14 January – 25 February
There is a tension built into Theaster Gates’s show at Regen Projects, one that he presents up-front – makes central to the experience of being there. The exhibition’s title comes from W.E.B. Du Bois’s classic, The Soul of Black Folks (1903): ‘To be a poor man is hard, but to be a poor race in a land of dollars is the very bottom of hardships.’ The line haunts many of the very beautiful objects and paintings that constitute the bulk of the show – ceramics, sculptures in bronze and wood, elegant geometric abstractions. Gates explains Du Bois’s ‘poor race’ as having ‘a particular kind of poverty, one that is not just about a lack of economic capital but one that is deprived of the basic elements from which one can make a living.’ And here we are, in the heart of a blue chip gallery.

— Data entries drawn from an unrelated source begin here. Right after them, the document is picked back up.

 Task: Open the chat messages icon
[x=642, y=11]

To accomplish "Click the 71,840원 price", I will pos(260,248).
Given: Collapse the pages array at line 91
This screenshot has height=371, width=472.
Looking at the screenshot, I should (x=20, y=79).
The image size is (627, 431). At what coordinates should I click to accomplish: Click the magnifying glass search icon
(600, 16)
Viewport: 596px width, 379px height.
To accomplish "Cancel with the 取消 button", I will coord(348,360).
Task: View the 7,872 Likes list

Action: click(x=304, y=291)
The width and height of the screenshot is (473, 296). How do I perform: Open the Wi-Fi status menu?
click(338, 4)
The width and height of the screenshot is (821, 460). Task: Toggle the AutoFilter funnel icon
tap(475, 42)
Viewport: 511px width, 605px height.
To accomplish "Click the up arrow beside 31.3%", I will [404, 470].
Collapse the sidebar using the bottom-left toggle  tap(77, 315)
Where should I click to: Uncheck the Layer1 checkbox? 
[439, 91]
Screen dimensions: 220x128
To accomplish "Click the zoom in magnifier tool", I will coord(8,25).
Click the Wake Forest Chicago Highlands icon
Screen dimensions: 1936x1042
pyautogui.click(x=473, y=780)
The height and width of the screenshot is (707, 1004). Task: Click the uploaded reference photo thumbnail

The question being asked here is not only of how much of the past remains present, but also of how we objectify and transmogrify that past for our own purposes. We see it when Gates frames old wooden gym flooring and mounts it on the wall, just as we see it in Black Harmonics, Like Space on a Page, and West Side Story (all 2017), the highpoints of the show, which comprise a vast collection of Jet magazines, library-bound in dozens of thick volumes, presented on three steel shelves. Launched in 1951, Jet was a popular weekly African-American digest, covering everything from entertainment and politics to wedding announcements and beauty tips. Collected together, these volumes amount to a rich archive of black cultural history. Well, they would, but here their content is inaccessible. Printed in gold letters along the spines is Gates’s poetry.
George Nelson Preston
14 January – 14 February
Poet, painter, art historian and Ghanaian chief George Nelson Preston has lived some interesting lives. An active member of the Beat circle in the 1950s, he founded the Artist’s Studio in Greenwich Village, which would later host readings by major and minor New York poets and novelists. Later, he had a hand in fostering the Black Arts Movement of the 1960s, and following that became a scholar of African art history. The five paintings and collages that comprise his show in the artist Henry Taylor’s living room each come out of a different chapter of this life. The earliest is a ghostly self-portrait from 1959, the most recent an abstract landscape of torn paper with acrylic, graphite and masking tape, made last year after an ayahuasca ceremony in Brazil. Supplementing Preston’s paintings are a mask and bronze relief from the Niger Delta (each dating back to the early 19th century), borrowed from the collection of friend and African art collector Jeremiah Cole. The show is spare, loose, and comes out of a long-pursued vision of the history and present of the Black Atlantic.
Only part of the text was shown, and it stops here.